(Data entries)

##########

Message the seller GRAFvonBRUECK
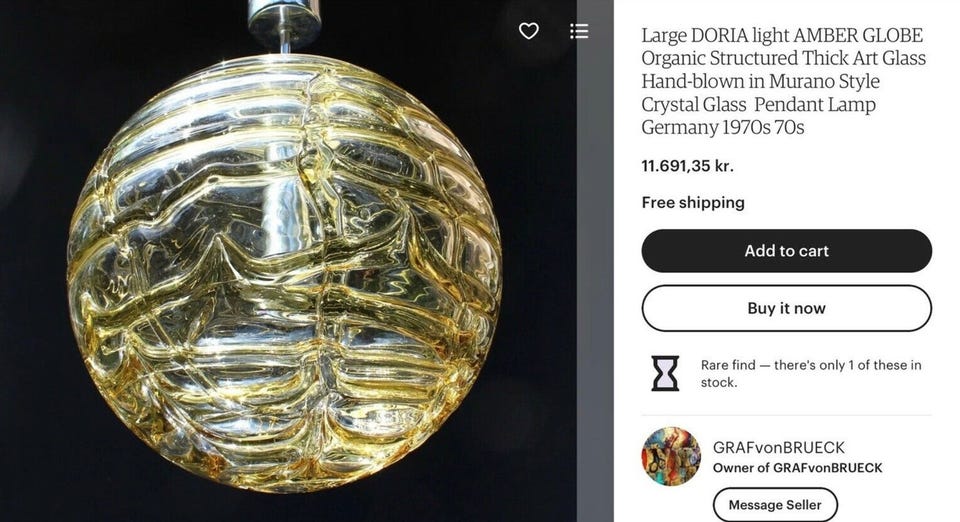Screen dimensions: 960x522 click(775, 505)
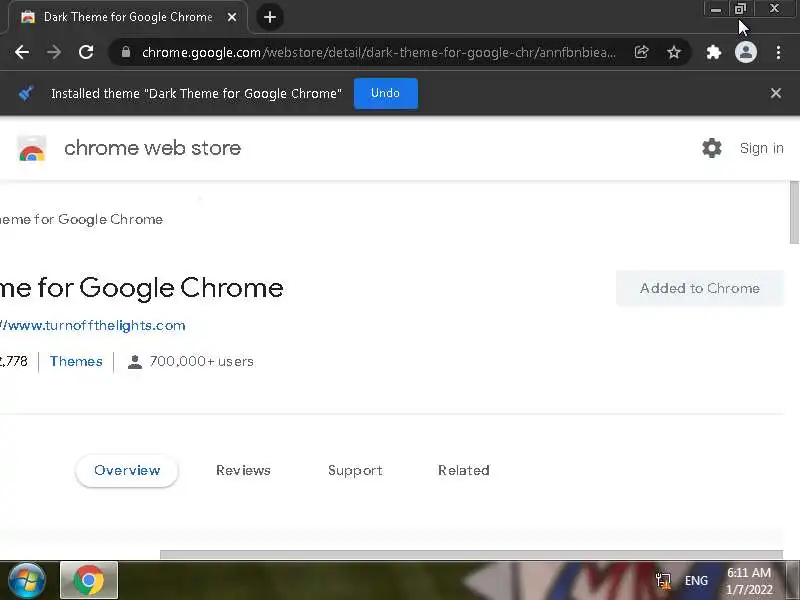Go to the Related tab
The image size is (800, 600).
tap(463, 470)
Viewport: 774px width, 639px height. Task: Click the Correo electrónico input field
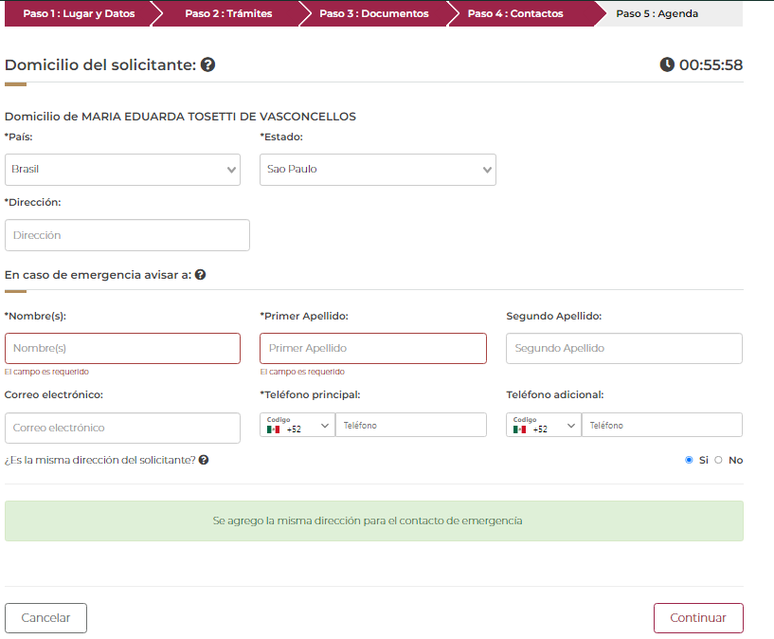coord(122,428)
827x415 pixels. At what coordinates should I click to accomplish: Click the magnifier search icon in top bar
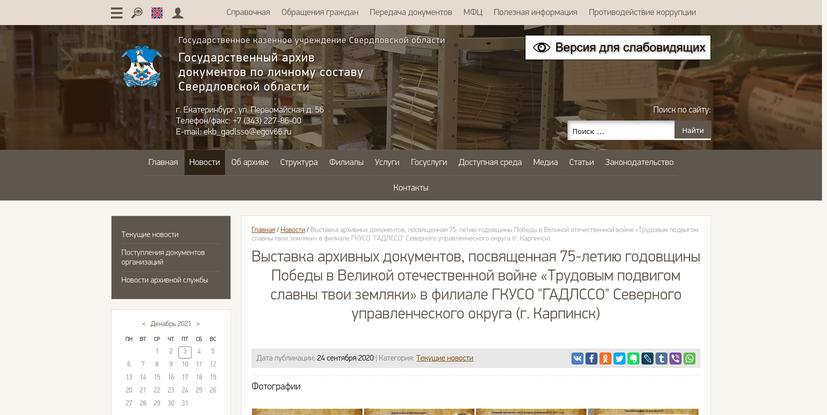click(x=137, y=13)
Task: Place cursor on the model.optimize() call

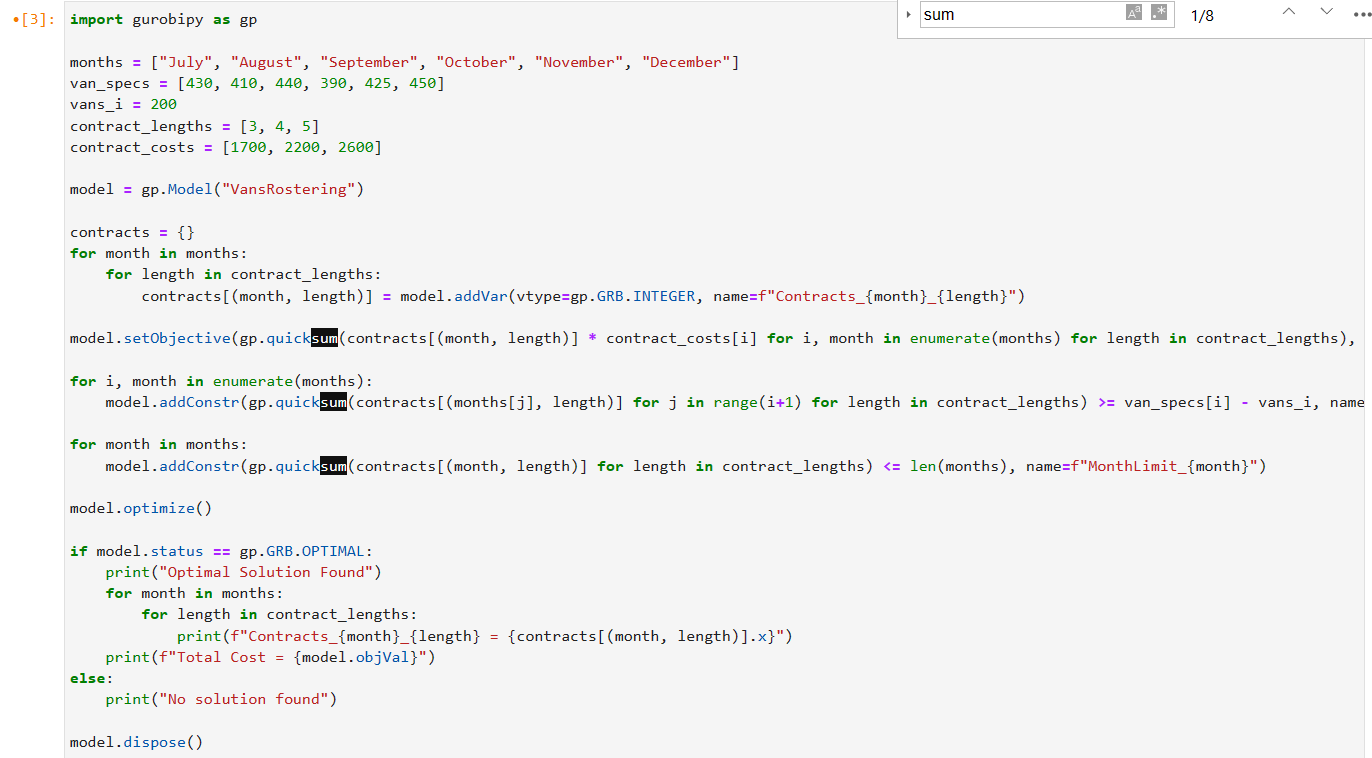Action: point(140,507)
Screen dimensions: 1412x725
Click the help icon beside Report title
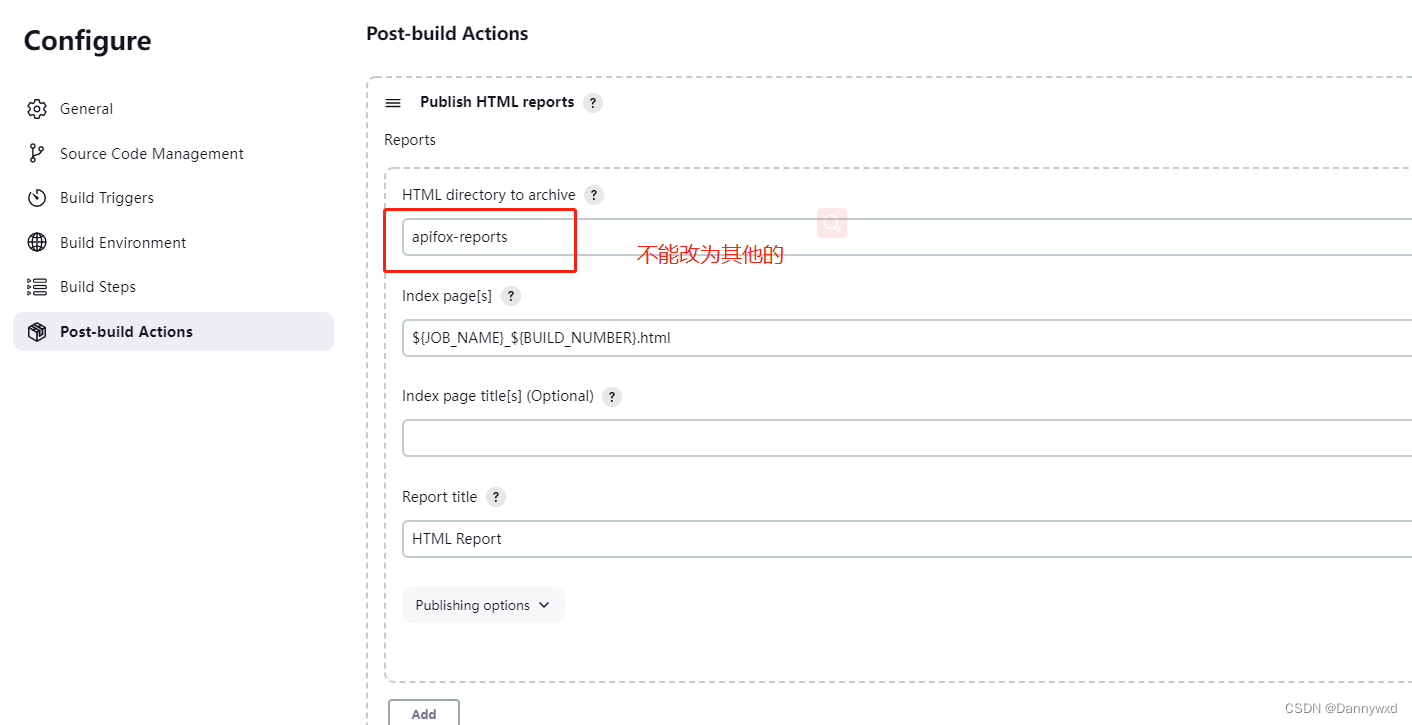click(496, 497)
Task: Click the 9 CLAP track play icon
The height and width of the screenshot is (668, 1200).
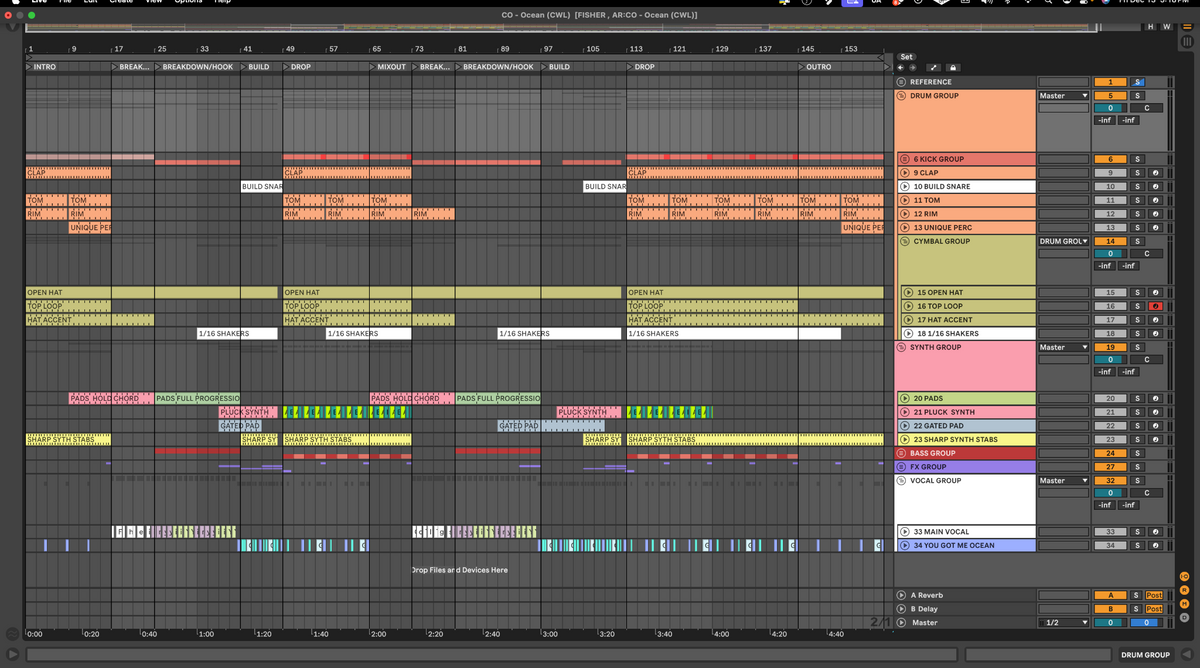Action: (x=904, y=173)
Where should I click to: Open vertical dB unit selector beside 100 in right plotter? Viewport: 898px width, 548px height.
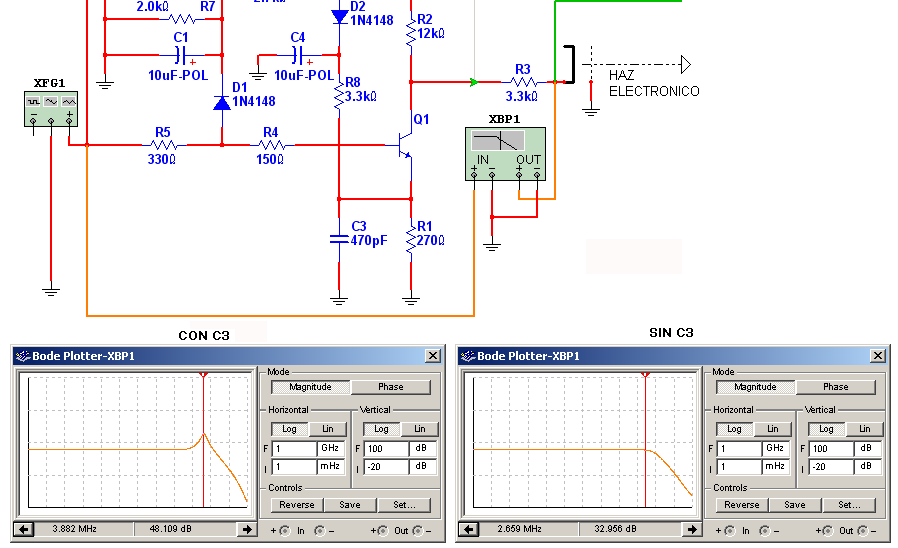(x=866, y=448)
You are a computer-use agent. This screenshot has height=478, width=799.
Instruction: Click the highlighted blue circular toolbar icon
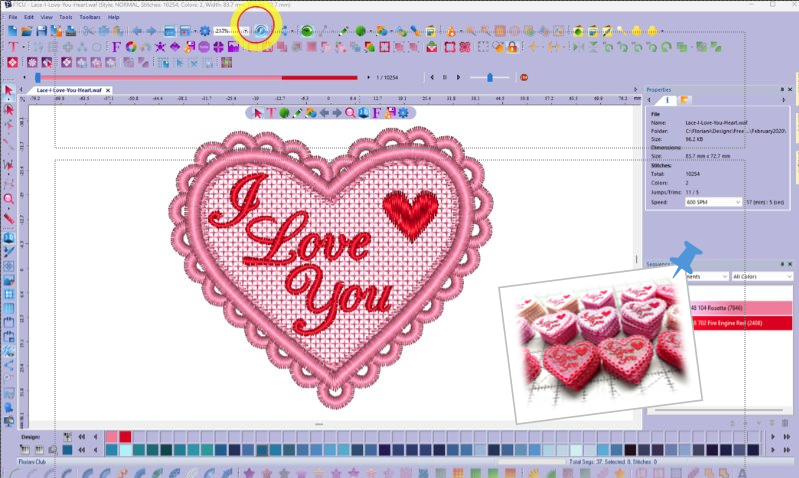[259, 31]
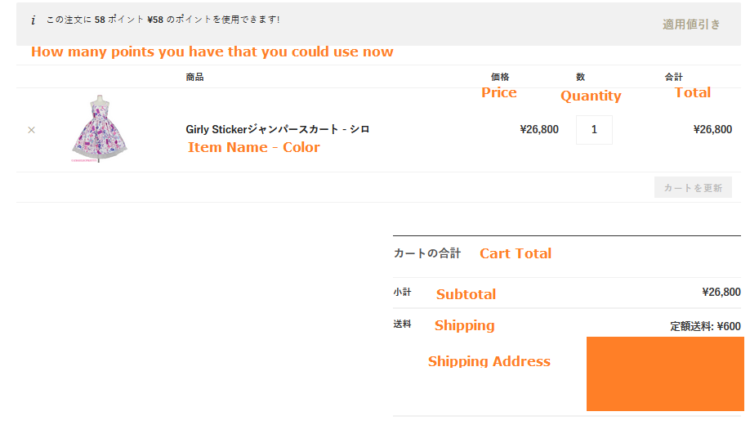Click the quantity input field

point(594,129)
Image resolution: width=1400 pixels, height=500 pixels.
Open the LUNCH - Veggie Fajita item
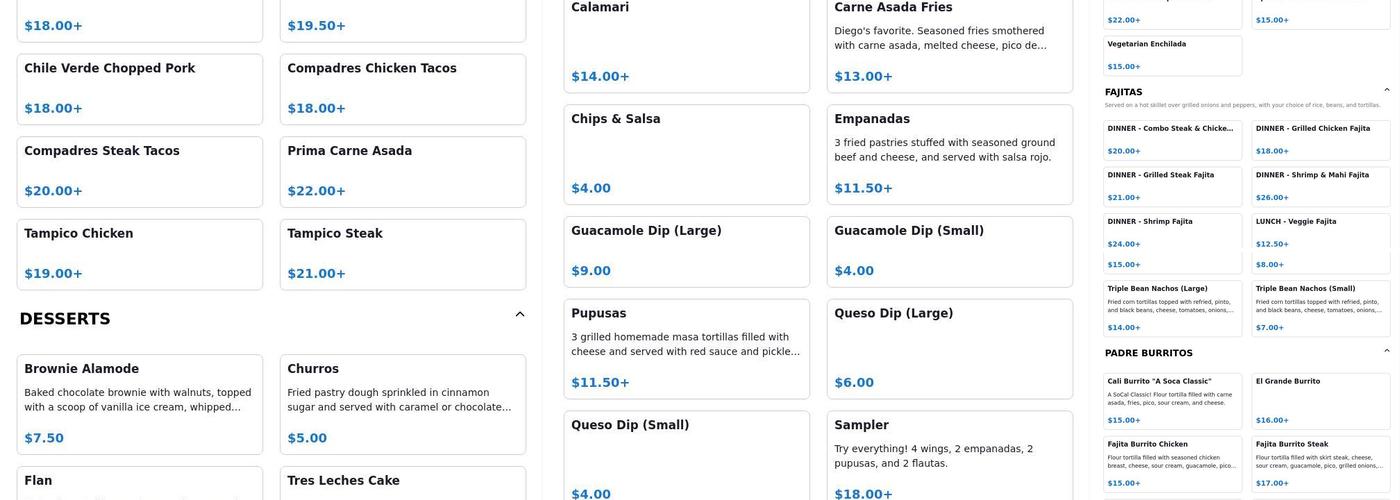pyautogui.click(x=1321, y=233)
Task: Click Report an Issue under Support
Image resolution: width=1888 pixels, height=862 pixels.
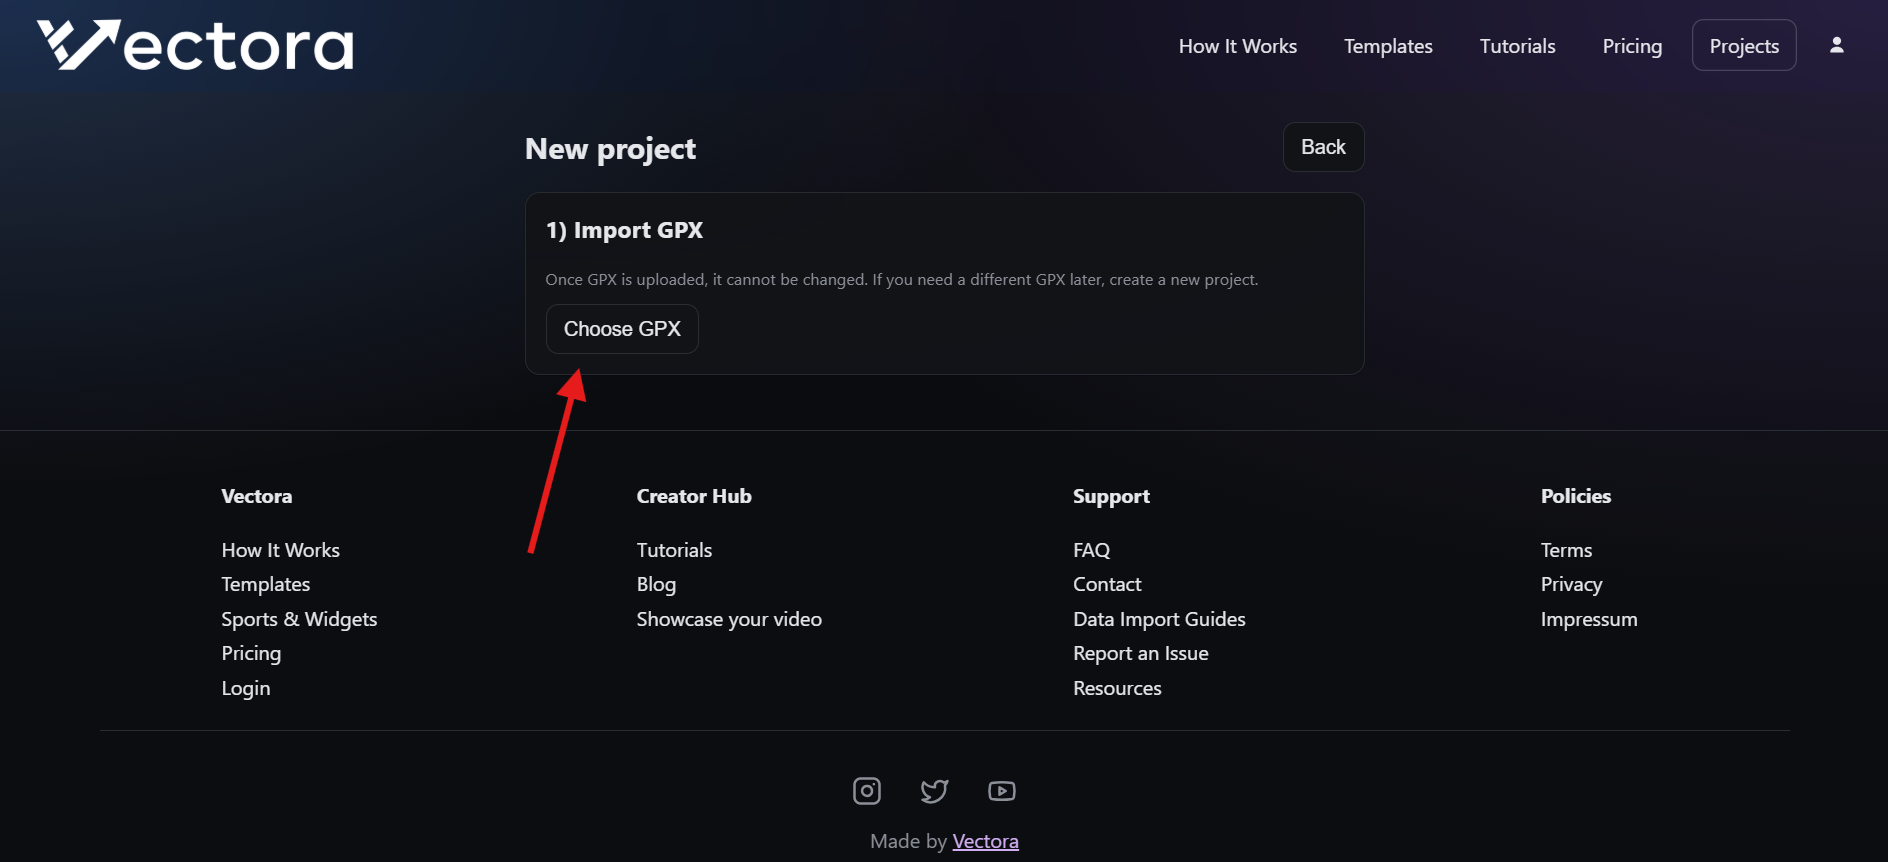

##########

# Instructions for the task:
Only a number is asked for here: the count of lines in the records that hold "resolution".

# Expected answer:
2